Reputation: 661
I have a data frame with clickstream data. I'm interested in what happened just before and just after certain events defined by a boolean expression involving multiple columns -- i.e., given a boolean expression, I would like to output a subset of the original data frame which includes 10 rows above and below each row satisfying the expression.
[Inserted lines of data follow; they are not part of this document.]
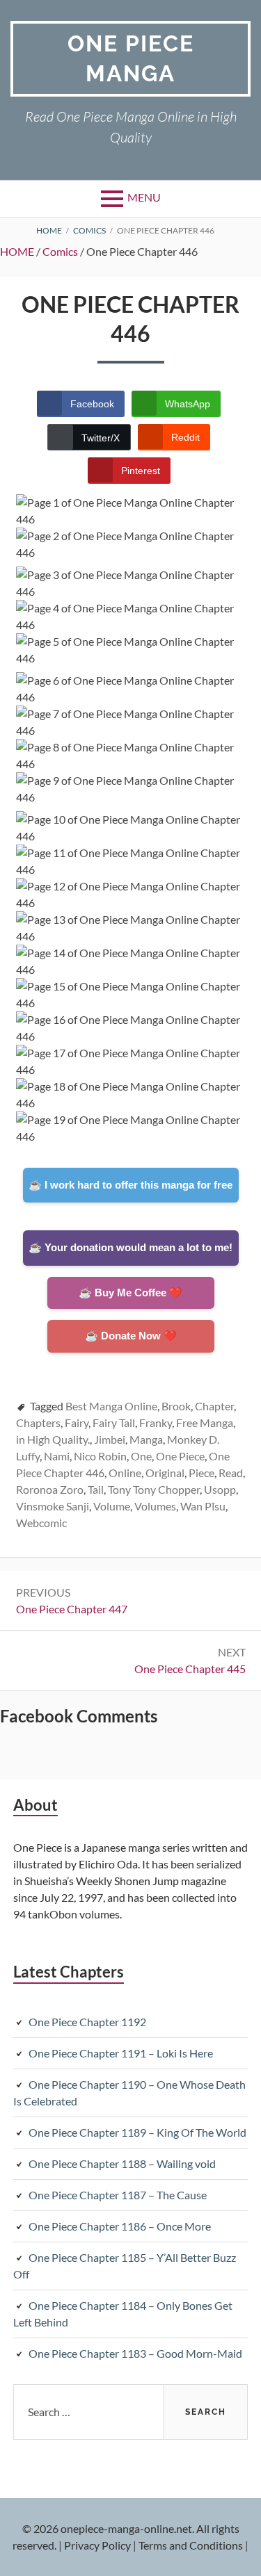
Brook (176, 1405)
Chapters (38, 1422)
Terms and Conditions (191, 2545)
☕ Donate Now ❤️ (131, 1336)
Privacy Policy (97, 2545)
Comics (60, 251)
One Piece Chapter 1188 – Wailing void (122, 2163)
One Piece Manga (131, 58)
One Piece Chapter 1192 (87, 2021)
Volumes (155, 1506)
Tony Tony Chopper (154, 1489)
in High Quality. (53, 1439)
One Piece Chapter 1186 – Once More (120, 2226)
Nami (57, 1455)
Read (231, 1472)
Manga (146, 1439)
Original (164, 1472)
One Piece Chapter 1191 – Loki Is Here (121, 2053)
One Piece (180, 1455)
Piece (201, 1472)
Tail (96, 1489)
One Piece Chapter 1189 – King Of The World (137, 2132)
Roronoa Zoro (50, 1489)
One (141, 1455)
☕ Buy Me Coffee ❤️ (130, 1292)
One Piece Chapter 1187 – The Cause (118, 2194)
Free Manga (204, 1422)
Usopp (220, 1489)
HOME (17, 251)
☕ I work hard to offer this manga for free (130, 1185)
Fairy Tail (114, 1422)
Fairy (76, 1422)
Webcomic (41, 1522)
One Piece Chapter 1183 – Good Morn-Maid (135, 2353)
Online (125, 1472)
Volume (111, 1506)
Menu (144, 197)
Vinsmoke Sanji (52, 1506)
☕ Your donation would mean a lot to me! (130, 1247)
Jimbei (109, 1439)
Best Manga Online (111, 1405)
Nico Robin (100, 1455)
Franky (155, 1422)
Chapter (214, 1405)
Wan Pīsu (203, 1506)
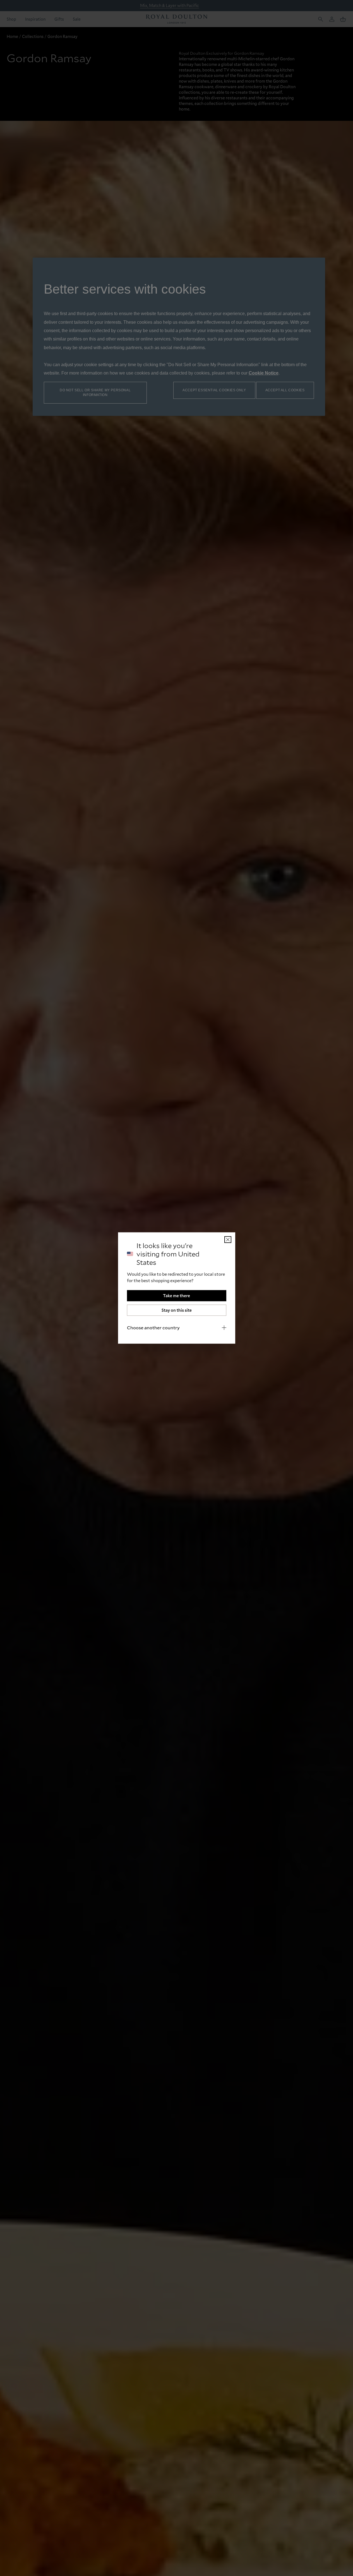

Is there an elegant way of doing this, for example using dplyr?
Adding a reproducible example:
df <- data.frame(col1 = c(rep("a",20), rep("b",20)), col2 = c(1:20, 1:20))
look_around(df, col1 == "a" & col2 %in% c(17,20))
should produce df[7:30,]
Write the function look_around.
Upvotes: 0
Views: 53
Reputation: 13108
This seems like a variation on subset
, so I adapted the following from subset
:
look_around <- function(data, condition, before=10, after=10) {
# Set default values for `before` and `after` to 10
e <- substitute(condition)
r <- eval(e, data, parent.frame())
rows <- unique(as.vector(sapply(which(r), function(x) {
(x-before):(x+after)
})))
rows <- rows[rows > 0 & rows <= nrow(data)]
data[rows,]
}
Output:
> df <- data.frame(col1 = c(rep("a",20), rep("b",20)), col2 = c(1:20, 1:20))
> look_around(df, col1 == "a" & col2 %in% c(17,20), before=10, after=10)
col1 col2
7 a 7
8 a 8
9 a 9
<snip>
30 b 10
Upvotes: 2